There is a practical solution to the problems and inadequacies of LLMs, Knowledge Graphs.
Overcoming Limitations: How Knowledge Graphs Enhance Business Solutions:
Knowledge Graphs offer curated information organized in a graph structure with entities (people, places, things, etc) as nodes, and the relationships between them as edges. Relationships expressed in a knowledge graph uncover newer facts and lead to valuable insights. Knowledge Graphs being domain specific house expert knowledge necessary to support correct and consistent answers targeting the domain. These and other features of Knowledge Graphs directly address the critical flaws that hamper LLMs’ wider adoption in business-critical solutions.

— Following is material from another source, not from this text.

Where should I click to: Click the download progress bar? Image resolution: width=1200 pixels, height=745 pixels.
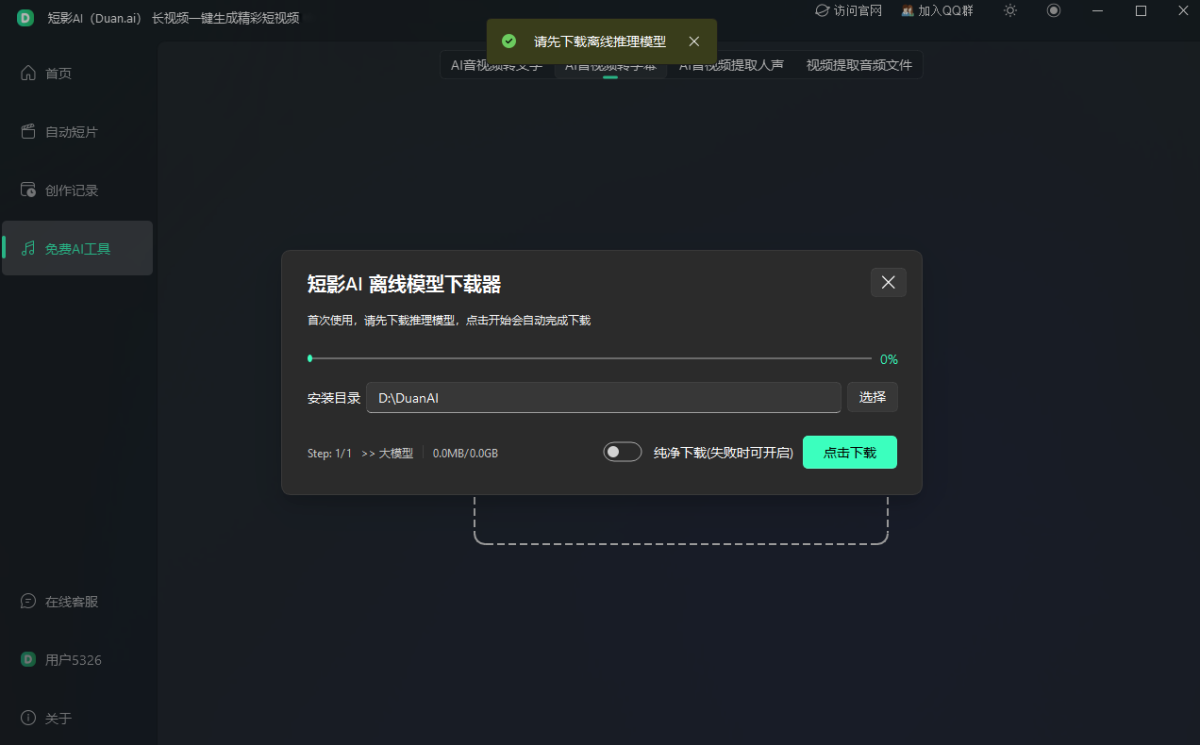click(590, 358)
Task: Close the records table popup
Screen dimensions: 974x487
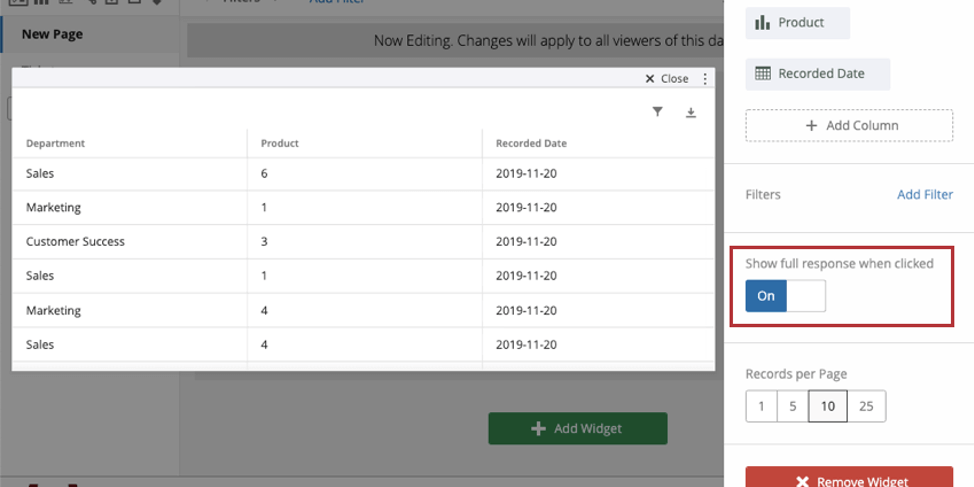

Recently, it has become known that Knowledge Graphs deployed together solve the deficiencies of LLMs and LLMs enhance the Knowledge Graphs by adding natural language querying (details in a future blog). TextDistil, one such language and knowledge solution, is an innovative end-to-end language processing pipeline that combines both LLM and Knowledge Graph technology. TextDistil pipeline enables domain specific ‘no code’ Knowledge Graph generation from input text and exposes a natural language open-text query interface to the raw text producing answers that have provenance links back to the raw text input.
Lead Semantics conducted an expert panel and a workshop on “Convergence of Large Language Models and Knowledge Graphs“, at the PRICAI – Pacific Rim International Conference on Artificial Intelligence, November, 2023, in Jakarta, Indonesia.